Create new index for parentId in Gitter MongoDB
When implementing Thread Messages in Gitter, we need each thread message to have a reference to its parent. This is achieved by adding parentId
attribute to the gitter.chatmessages
collection. Following text explains how are we going to do that.
What to index?
We will use a compound index. Similarly to the current { toTroupeId: 1, sent: -1 }
{
parentId: 1, // we are going to use only `eq` so we don't mind either asc or desc
sent: -1, // descending (i.e. more recent to oldest) sent date
}
This compound index will support sorting child messages based on sent date as well as just searching for child messages without sorting. All that thanks to prefixes.
Full or partial index?
Note: Sparce indexes have been deprecated in favour of partial indexes
A full index keeps references to every member of the collection, whilst partial indexes only index the documents in a collection that meet a specified filter expression.
The original plan was to create a partial index because it supports looking up child messages well and it would be in orders of magnitude smaller. The problem with that is that it doesn't support negative lookup (used for the main message feed)

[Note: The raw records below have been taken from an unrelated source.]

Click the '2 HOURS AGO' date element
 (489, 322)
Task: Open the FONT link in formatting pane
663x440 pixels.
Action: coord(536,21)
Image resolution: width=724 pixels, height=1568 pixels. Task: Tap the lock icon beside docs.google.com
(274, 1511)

db.chatmessages.find({parentId: {$exists: false}});
So even though the partial index looked promising, we'll result to creating a full index:
db.chatmessages.createIndex(
{ parentId: 1, sent: -1 }
)
- reference: first example from https://docs.mongodb.com/manual/core/index-partial/#comparison-with-the-sparse-index
Creating an index in DB
Considerations:
- difficulty of execution
- risk
Option 1: Background index build on master (preferred)

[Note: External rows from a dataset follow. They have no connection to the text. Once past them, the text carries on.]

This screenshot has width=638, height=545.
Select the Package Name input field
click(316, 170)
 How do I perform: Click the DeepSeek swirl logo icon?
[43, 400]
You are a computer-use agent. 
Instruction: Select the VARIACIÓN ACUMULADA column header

This option is preferred because thanks to testing in beta the risk doesn't seem too big and it's trivially implemented compared to the Option 2.
A background index build on a primary replica as background index builds on secondaries. The replication worker does not take a global DB lock, and secondary reads are not affected.

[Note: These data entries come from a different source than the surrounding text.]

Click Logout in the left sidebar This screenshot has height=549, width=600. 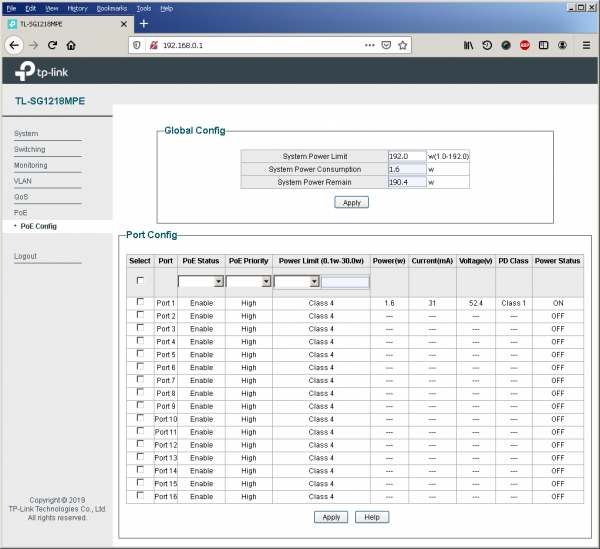25,256
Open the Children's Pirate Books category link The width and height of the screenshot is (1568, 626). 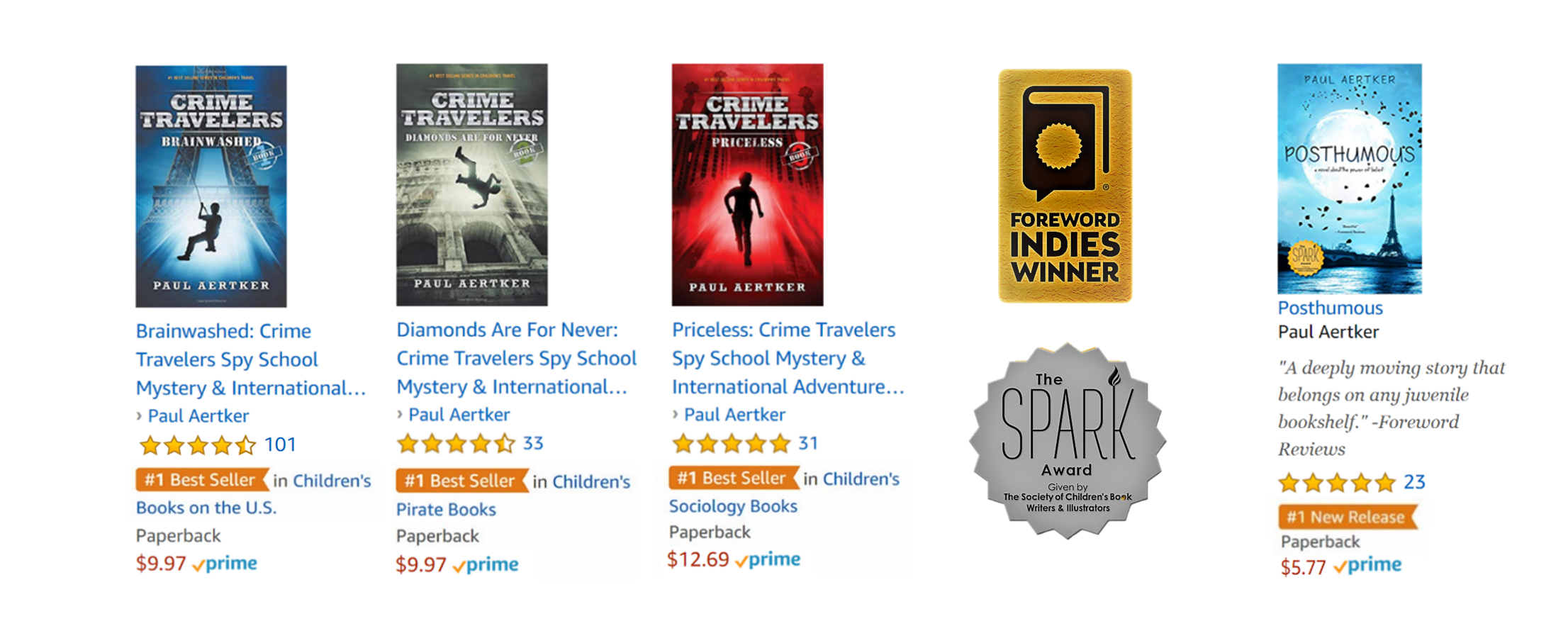446,509
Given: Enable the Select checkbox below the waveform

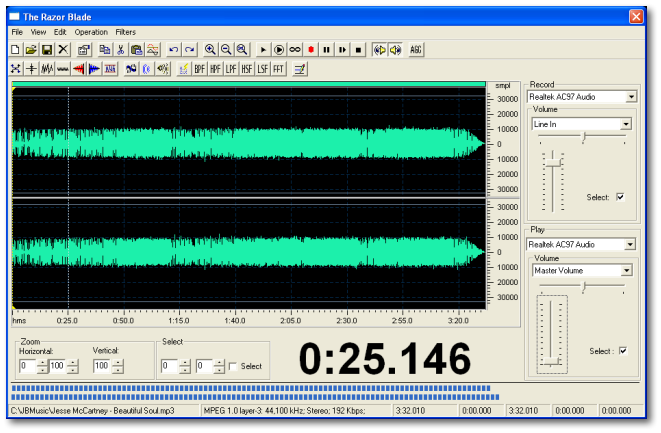Looking at the screenshot, I should 233,367.
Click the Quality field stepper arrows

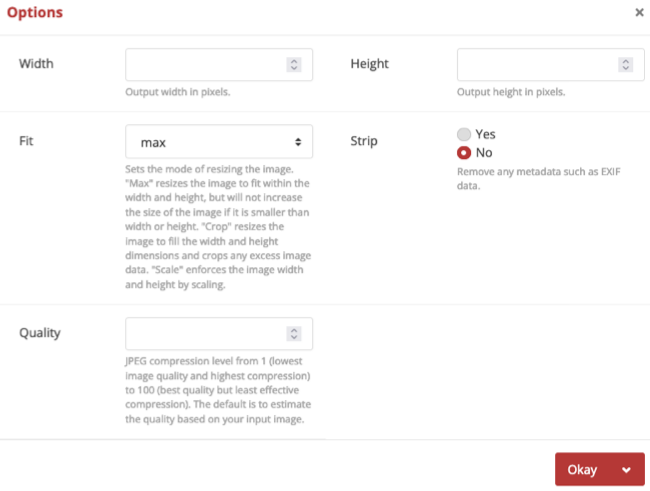294,333
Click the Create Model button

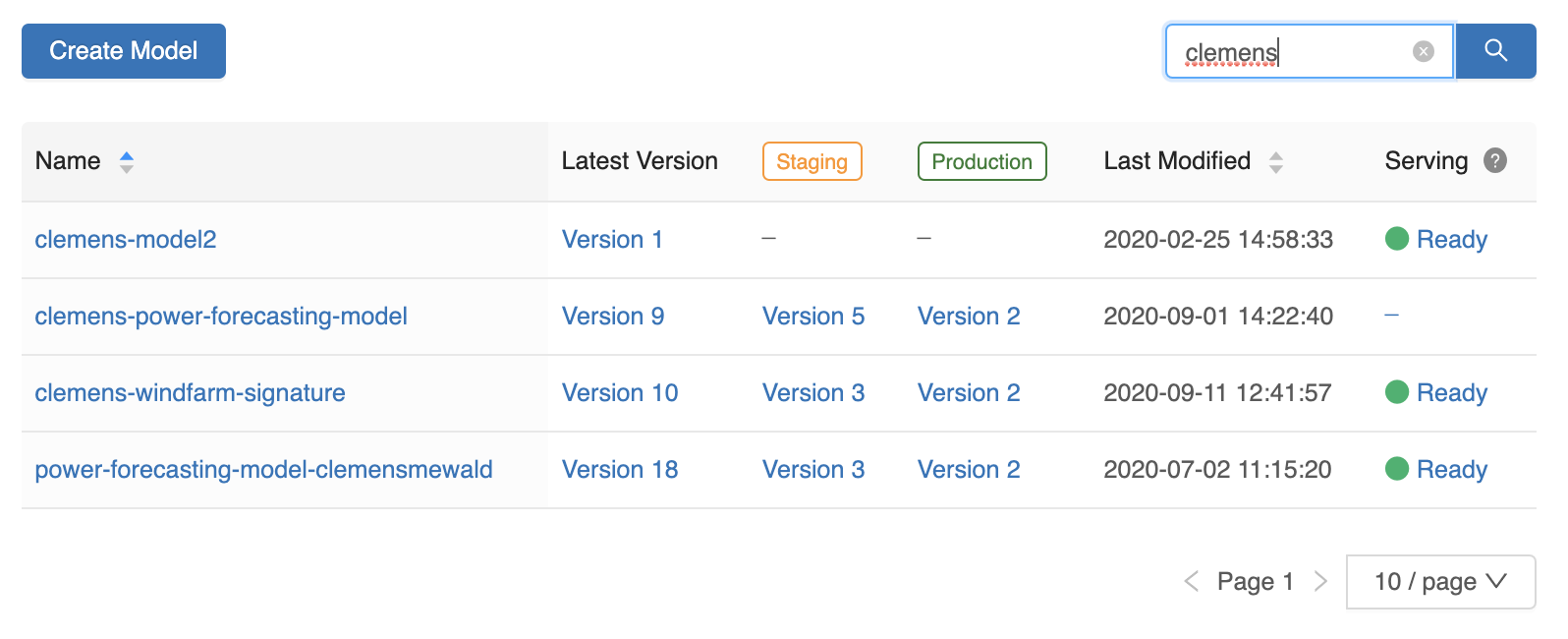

Building an index can have a severe impact on the performance of the database. If possible, build indexes during designated maintenance windows.
This involves creating an index on the master in the background and let the index replicate from the master after it is finished.
The amount of memory that is dedicated to index creation is by default 500MB if the index size exceeds this size, the process starts creating tmp files. And gets slower.
-
All mesurements are from reading collection stats
db.runCommand( { collStats : "chatmessages", scale: 1024 } );
-
Prod:
- the size of
chatmessages
collection: 63GB (63 728 644KB) - the size of the example index
toTroupeId_1_sent_-1
: 1.8GB (1 877 556KB)
- the size of
-
Beta:
- the size of
chatmessages
collection: 27GB (27707618KB) - the size of the example index
toTroupeId_1_sent_-1
: 0.6GB (629 112KB)
- the size of
Proposed index:
db.chatmessages.createIndex(
{ parentId: 1, sent: -1 },
{
background: true
}
)
And mongoose schema change in ChatMessageSchema
:
ChatMessageSchema.index(
{ parentId: 1, sent: -1 },
{
background: true
}
);
mongo-beta-01
:
Test run in - the size of proposed index
parentId_1_sent_-1
: 451120KB (took 14minutes to build) - beta mongo is m4.large (2CPU, 7.5GB MEM) and each production replica is r3.large (2CPU, 15GB MEM)
- the
mongo-beta-01
seemed to handle to load fine:
Option 2: Use rolling index build
Recommended option for Replica Sets. This involves one by one taking replicas out of the replica set, building indexes and adding the replicas back in. That lowers the risk of index build degrading the database performance.
But it raises the risk by more manual work involved during taking replicas out and then stepping down the primary itself.
References:
- https://docs.mongodb.com/manual/core/index-compound/#prefixes
- https://docs.mongodb.com/manual/core/index-single/
- https://docs.mongodb.com/manual/core/index-creation/#performance
- https://docs.mongodb.com/v3.2/reference/command/createIndexes/
- https://docs.mongodb.com/v3.2/reference/command/dropIndexes/
- https://docs.mongodb.com/manual/core/index-partial/#comparison-with-the-sparse-index
- https://docs.mongodb.com/manual/reference/command/collStats/#dbcmd.collStats
- https://docs.mongodb.com/manual/tutorial/build-indexes-on-replica-sets/#e-build-the-index-on-the-primary
- https://mongoosejs.com/docs/4.x/docs/guide.html#statics